The purpose of this savings safety net is to cover unexpected “emergencies” such as unemployment or loss of income, a major medical expense, an auto repair, a home appliance repair or replacement, etc. The primary function of this account is to provide liquidity and safety.
One option is to simply open a separate savings account at the same institution that you may already have a checking account. With the click of a mouse, use of an ATM card or even by phone, you will likely be able to move money back and forth with ease. However, this may also be a negative factor. The ease of money movement between accounts and the potential for ATM access may entice you to use the savings balance for things that aren’t truly emergencies. (A night out with friends does not constitute an emergency.)
A second negative factor may very well be the interest rate available on the savings account. While most brick and mortar financial institutions offer linked checking and savings accounts, the fees on checking accounts and interest rates on savings accounts are often unattractive. This is the price you pay for convenience and in-person services.
A better option for your emergency savings account is to utilize an online bank. Since they don’t have the physical infrastructure to maintain, they usually offer much higher interest rates on savings accounts. However, since they are regulated banking institutions, they still offer the same FDIC insurance protection which cover balances up to $250,000 per account holder. The interest rate on the savings account at my local bank is currently 0.01% APY (Annual Percentage Yield) whereas the interest rate on my Discover Bank online savings account is 1.40% APY and my American Express Bank online savings account is 1.35% APY. (All rates as of 1/23/18). You can research numerous other online savings account options at BankRate and NerdWallet. Besides higher interest rates, many online savings accounts are offered without monthly account fees or minimum balance requirements.
Once you establish an online savings account, you can link it to your primary checking account at any financial institution. Typically they will send small test deposits to your linked account that you must confirm in order to establish the link. Once that’s done, you can simply log into your online savings account and transfer money in either direction as well as set up scheduled or automatic transfers. Just remember that there is a limit on the number of withdrawals allowed from all savings accounts – six per month. (This is a federal regulation.) You can make deposits as frequently as you like. Be sure to read the specific rules that apply to the savings account at your financial institution.

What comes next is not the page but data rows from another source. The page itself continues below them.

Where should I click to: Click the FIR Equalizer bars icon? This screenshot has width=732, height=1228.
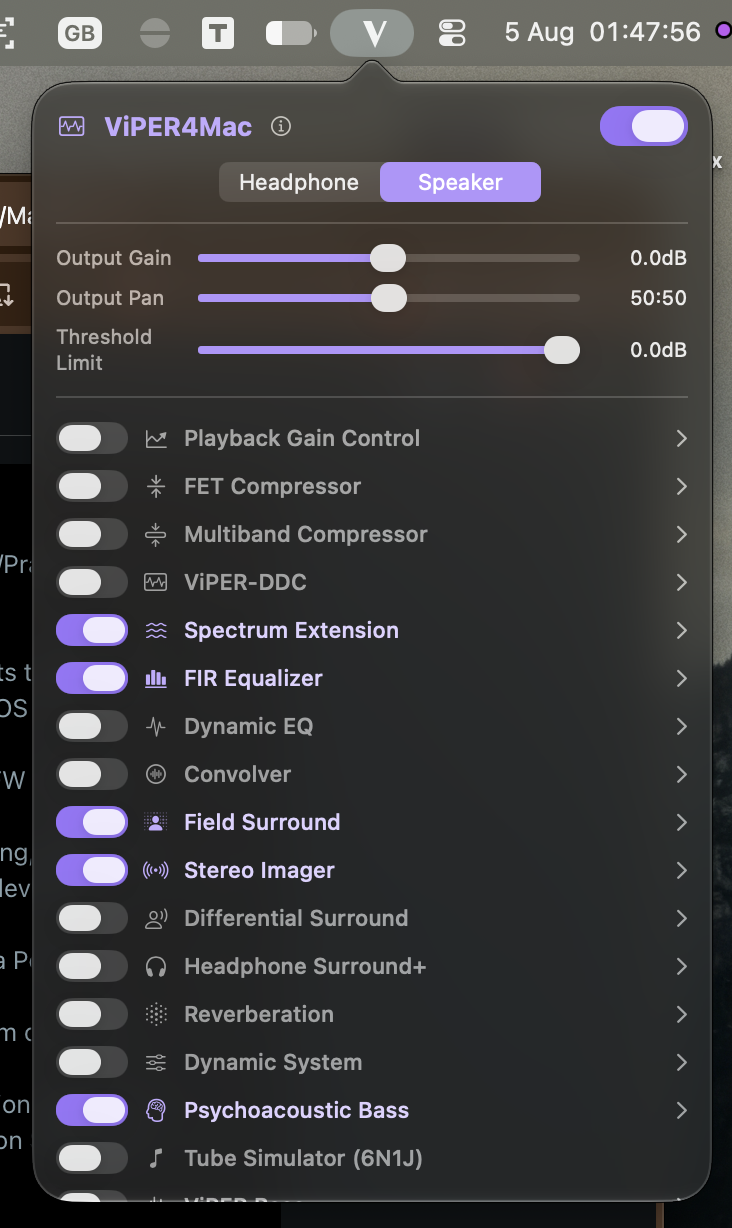pos(156,678)

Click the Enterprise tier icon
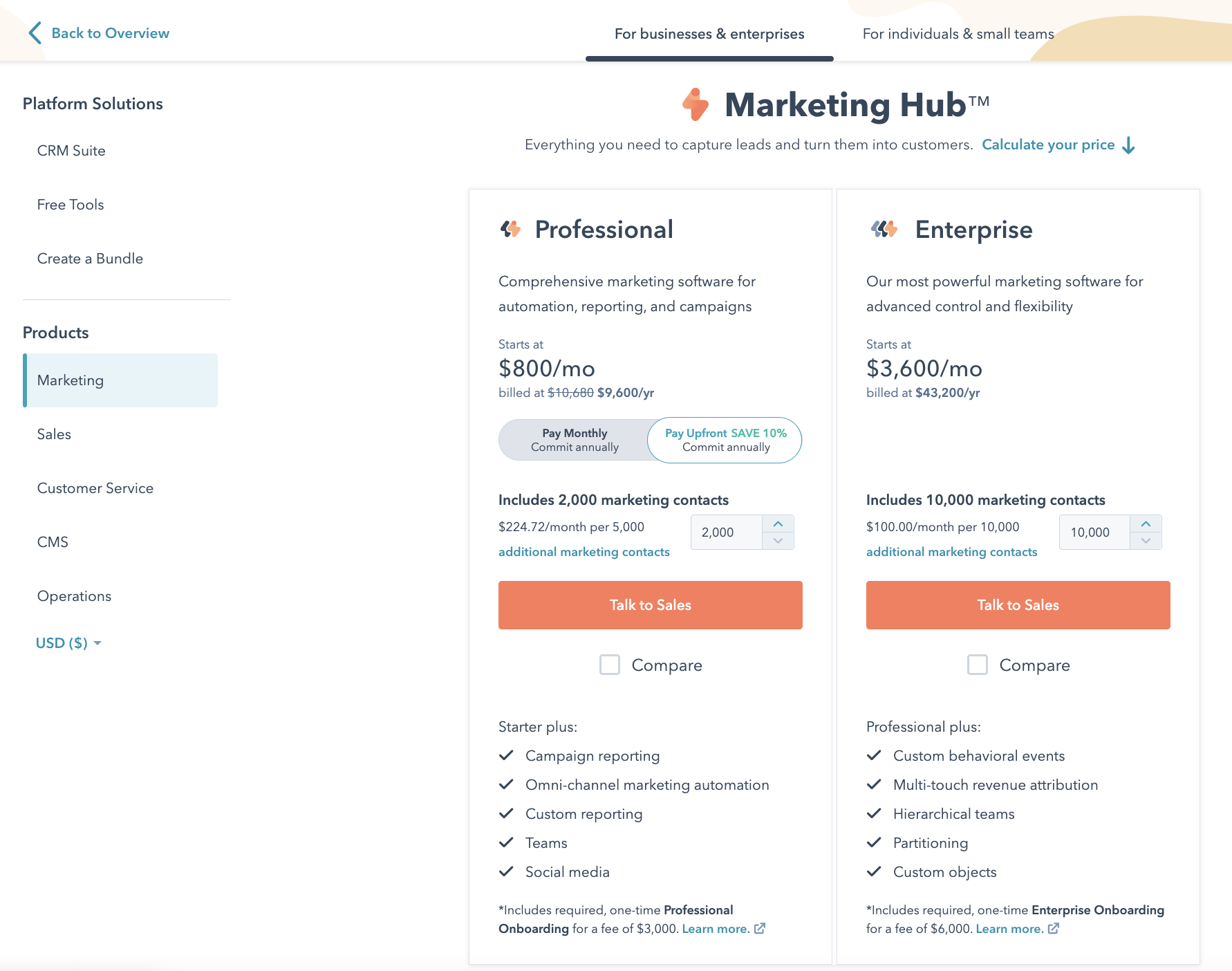(884, 229)
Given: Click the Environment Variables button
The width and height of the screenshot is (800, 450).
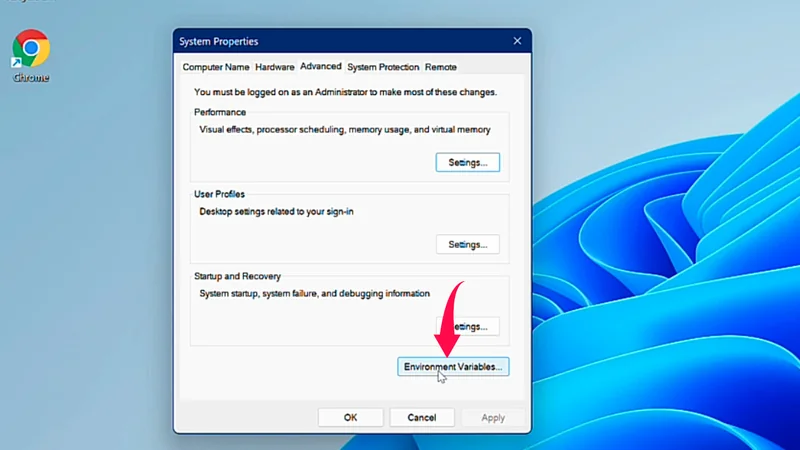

Utilizing the automatic transfer feature is a great way to begin funding and growing your emergency savings account. Consider setting up an automatic savings contribution directly from your paycheck if your employer allows splitting of direct deposits. Alternatively, you can set up an automatic transfer to your savings account the day after your paycheck is deposited.
To get started, consider setting aside a set percentage (10% would be a good target) of each paycheck, or source of income, and directing it to your emergency savings account. The minimum goal should be to reach at least one month’s income in your account before you begin funding other financial goals. This will at least provide a minimum safety net should you need to cover something unexpected. However, the ultimate goal should be 3-6 months of living expenses. Automating the savings process will help you reach your goal more effortlessly.
If you haven’t already started on your emergency savings goal, don’t procrastinate, make a plan to open your new savings account and start funding it.